Requirements | Rewrite the lines that begin with the one containing "Given: Click the Email Address field label" and end with the one containing "Looking at the", changing "field label" to "field caption" and keeping everything else the same. Omit the pictures.

Data for this exercise |
>> Start
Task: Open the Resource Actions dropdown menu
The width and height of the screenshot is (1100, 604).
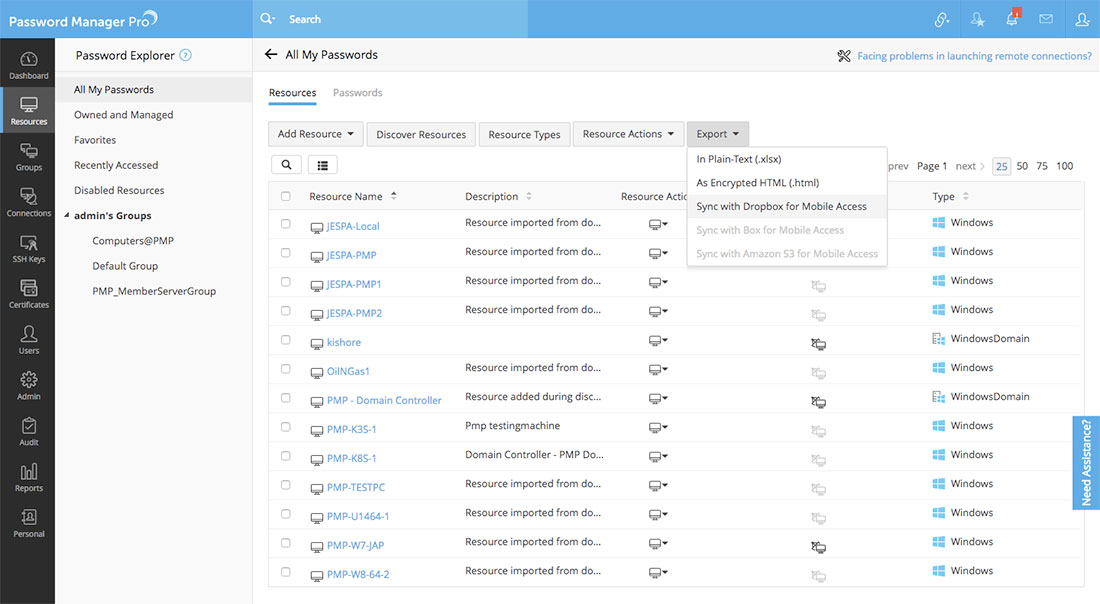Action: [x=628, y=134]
>> End
>> Start
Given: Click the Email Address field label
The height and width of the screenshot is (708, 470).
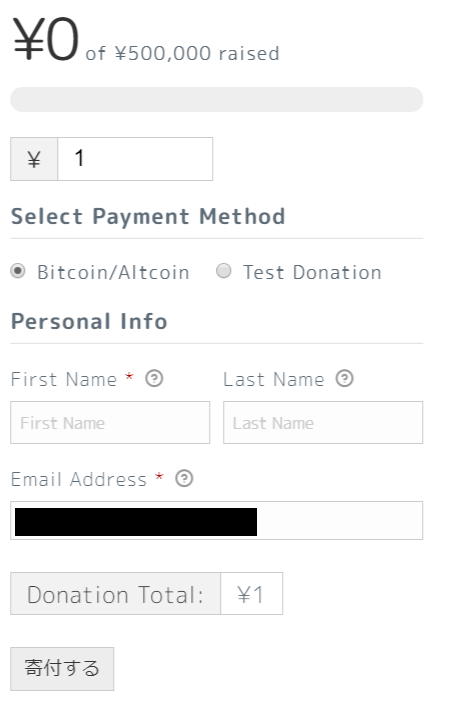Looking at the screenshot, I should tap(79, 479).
>> End
Expected output |
Given: Click the Email Address field caption
The height and width of the screenshot is (708, 470).
Looking at the screenshot, I should tap(79, 479).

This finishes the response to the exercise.